I have to tell you that there is just no better feeling than opening up camp, and finding it for the most part untouched and unchanged. The big treat Sunday night was listening to lots of wing beats as the flock that inhabits the woods behind the house came home to roost and flew up into the trees.
It was all the better when I got suited up two mornings in a row and went out back to sip my coffee and watch the sun come up at my thoughtful spot. Monday morning, the hens made a lot of racket and flew down. Tuesday morning, I was watching deer feeding with my binos when I heard a flock of geese come up Willow Creek and that set off ( Was that really?) a gobbler. I couldn't tell the first time, so I waited for the geese to pass and owled. Sure enough, from far away that gobbler sounded off and did so a couple more times after that.
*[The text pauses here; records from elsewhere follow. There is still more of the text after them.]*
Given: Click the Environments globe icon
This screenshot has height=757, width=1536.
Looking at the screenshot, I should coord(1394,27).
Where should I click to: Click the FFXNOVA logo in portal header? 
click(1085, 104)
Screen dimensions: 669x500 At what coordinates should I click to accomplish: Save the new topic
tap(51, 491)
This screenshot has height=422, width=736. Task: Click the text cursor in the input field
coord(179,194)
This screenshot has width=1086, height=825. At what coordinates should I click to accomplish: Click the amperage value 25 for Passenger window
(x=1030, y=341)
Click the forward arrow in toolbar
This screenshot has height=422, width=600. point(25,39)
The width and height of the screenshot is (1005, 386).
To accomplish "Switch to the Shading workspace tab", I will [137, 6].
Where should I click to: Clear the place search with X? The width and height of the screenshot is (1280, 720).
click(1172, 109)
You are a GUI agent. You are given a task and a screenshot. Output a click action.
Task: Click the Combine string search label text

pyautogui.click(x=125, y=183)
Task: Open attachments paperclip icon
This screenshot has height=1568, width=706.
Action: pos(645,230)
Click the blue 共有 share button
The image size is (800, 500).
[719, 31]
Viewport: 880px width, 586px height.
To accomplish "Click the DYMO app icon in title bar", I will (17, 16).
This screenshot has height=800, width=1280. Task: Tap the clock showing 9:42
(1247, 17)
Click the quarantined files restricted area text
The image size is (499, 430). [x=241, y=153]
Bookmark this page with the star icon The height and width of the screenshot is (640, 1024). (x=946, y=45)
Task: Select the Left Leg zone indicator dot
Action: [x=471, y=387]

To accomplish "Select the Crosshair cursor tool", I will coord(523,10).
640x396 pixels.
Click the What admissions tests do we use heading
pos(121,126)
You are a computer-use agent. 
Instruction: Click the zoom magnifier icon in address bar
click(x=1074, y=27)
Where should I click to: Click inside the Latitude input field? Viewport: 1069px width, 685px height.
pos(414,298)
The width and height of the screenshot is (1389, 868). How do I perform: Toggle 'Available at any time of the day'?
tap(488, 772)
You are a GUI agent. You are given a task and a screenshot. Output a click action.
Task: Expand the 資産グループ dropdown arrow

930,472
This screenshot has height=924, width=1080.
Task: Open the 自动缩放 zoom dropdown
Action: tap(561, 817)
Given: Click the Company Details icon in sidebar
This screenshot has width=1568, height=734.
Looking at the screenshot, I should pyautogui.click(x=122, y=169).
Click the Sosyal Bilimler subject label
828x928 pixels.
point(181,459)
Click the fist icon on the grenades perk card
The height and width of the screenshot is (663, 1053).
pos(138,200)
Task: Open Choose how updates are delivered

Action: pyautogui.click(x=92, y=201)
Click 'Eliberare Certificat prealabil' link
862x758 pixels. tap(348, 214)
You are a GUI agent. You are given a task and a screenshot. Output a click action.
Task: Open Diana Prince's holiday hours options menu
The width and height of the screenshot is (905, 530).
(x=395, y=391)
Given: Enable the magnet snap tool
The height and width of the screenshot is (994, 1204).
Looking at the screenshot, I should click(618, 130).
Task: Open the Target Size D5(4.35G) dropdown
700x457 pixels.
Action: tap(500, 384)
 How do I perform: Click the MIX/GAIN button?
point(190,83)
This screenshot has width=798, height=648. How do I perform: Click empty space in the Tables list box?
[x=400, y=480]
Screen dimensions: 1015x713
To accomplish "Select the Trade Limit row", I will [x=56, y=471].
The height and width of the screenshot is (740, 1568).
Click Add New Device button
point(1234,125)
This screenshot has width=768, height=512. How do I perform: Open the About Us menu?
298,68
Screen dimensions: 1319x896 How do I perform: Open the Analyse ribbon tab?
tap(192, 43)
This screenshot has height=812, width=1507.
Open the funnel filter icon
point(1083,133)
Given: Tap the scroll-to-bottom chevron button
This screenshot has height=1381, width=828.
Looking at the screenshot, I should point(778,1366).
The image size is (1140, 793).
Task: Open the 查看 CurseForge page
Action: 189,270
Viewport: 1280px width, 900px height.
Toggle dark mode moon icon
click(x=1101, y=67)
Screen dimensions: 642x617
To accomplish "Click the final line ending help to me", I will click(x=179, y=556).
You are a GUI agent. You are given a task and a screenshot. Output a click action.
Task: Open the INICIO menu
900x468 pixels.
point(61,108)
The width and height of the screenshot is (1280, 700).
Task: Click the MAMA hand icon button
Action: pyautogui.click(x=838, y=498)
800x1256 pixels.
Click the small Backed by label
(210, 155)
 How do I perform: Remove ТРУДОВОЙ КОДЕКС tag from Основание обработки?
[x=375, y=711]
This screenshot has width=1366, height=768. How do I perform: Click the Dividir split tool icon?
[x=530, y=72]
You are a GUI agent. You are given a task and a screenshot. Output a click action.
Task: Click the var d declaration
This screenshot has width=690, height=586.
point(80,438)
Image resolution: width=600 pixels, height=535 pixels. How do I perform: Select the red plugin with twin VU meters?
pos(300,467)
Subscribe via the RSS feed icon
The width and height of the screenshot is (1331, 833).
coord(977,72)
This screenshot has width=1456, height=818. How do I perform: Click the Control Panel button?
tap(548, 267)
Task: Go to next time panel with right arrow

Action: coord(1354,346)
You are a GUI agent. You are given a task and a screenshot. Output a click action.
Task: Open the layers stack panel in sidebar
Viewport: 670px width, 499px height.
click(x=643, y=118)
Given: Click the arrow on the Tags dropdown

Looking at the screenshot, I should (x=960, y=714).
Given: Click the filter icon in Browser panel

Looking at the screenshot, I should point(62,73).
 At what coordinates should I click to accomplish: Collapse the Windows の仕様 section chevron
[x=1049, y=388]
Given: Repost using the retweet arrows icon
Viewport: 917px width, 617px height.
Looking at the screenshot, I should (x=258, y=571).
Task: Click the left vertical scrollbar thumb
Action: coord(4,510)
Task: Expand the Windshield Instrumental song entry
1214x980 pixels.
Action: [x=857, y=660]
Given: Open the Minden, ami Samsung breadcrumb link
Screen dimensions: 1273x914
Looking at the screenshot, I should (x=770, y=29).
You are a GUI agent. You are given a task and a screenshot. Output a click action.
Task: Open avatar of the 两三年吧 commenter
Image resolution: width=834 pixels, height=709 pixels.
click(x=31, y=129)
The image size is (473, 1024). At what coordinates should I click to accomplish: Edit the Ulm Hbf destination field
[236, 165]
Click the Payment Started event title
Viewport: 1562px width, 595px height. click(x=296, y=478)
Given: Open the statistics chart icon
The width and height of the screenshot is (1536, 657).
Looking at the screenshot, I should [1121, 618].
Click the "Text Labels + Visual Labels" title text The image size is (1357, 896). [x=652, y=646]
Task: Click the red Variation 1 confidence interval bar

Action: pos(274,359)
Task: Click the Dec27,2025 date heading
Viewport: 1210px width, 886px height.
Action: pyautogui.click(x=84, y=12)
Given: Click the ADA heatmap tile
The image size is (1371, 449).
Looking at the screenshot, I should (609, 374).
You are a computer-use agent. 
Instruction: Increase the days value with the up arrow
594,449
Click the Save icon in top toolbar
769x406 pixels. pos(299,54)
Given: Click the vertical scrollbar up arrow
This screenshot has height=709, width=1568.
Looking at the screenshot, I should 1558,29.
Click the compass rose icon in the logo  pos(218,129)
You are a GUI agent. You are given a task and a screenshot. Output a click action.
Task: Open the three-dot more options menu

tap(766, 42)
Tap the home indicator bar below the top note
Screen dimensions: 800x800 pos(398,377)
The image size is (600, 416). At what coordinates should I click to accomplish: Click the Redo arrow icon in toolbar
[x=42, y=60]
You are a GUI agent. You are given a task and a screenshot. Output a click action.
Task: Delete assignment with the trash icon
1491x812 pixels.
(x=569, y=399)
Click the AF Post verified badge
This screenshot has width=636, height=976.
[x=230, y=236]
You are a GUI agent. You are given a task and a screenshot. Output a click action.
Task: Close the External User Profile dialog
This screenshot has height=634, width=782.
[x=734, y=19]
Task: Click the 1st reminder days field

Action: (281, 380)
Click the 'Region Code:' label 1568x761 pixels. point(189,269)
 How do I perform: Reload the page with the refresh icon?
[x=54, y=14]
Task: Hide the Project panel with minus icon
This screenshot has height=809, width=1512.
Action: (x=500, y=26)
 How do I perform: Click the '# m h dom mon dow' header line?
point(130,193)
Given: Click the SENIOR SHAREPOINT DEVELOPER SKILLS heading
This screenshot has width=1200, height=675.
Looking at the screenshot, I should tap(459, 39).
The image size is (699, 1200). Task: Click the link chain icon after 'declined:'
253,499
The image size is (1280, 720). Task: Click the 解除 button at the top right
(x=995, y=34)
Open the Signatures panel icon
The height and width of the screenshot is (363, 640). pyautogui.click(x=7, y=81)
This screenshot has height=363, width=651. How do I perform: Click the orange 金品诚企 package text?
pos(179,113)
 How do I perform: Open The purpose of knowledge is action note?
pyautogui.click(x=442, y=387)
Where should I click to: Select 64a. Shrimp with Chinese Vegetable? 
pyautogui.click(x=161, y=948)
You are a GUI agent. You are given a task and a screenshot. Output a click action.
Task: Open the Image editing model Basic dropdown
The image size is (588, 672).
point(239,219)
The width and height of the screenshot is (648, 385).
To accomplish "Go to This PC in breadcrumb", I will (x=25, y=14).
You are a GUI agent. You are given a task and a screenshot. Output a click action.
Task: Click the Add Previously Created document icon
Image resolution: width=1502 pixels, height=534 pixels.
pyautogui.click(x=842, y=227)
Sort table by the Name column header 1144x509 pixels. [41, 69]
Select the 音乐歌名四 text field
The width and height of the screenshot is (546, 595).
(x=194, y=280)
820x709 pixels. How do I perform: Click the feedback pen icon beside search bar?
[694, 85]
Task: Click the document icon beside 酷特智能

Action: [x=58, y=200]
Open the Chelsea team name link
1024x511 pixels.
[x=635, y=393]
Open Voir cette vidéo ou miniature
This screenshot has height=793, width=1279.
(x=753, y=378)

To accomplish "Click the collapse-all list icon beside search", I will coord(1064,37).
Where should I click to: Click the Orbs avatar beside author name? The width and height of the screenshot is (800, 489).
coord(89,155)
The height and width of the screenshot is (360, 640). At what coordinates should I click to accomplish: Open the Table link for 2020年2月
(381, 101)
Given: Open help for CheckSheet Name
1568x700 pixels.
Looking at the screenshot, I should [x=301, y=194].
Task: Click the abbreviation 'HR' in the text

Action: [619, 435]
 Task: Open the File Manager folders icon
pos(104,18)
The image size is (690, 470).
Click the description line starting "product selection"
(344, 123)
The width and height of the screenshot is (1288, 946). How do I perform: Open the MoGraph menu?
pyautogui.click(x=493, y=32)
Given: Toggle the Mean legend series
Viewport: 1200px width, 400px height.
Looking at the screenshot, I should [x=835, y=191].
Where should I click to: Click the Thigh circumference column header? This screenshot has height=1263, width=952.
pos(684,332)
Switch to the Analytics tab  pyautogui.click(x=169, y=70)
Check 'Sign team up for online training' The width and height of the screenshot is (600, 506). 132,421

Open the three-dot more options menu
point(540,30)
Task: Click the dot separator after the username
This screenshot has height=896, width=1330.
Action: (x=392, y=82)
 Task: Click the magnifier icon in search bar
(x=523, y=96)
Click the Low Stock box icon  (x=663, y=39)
The flock of hens that lives out behind the woodlot is known as "Blythe's Crew." Blythe was a cranky old hen that had a yelp that sounded like someone had stepped on her neck. I named her for Blythe Danner, the TV actress with the gravely voice from the mid-70's. Blythe spent several seasons out near one of our barns, yelping and yelping and yelping. Blythe's gone now, but her daughters had a huge brood last Spring, and we had poults coming out of our ears last summer. My son harvested his first Fall gobbler from that crew last October.
The flydown on Sunday morning was so long, noisy and protracted, I decided to do a little scouting and slipped into the woods to see what was going on. It turns out Blythe's crew has now split into two flocks over the winter. One roosts on my side of the gully and the other is across the line on my neighbor's property now with about a hundred yards between them. I guess there were so many they could not all fit on one tree anymore.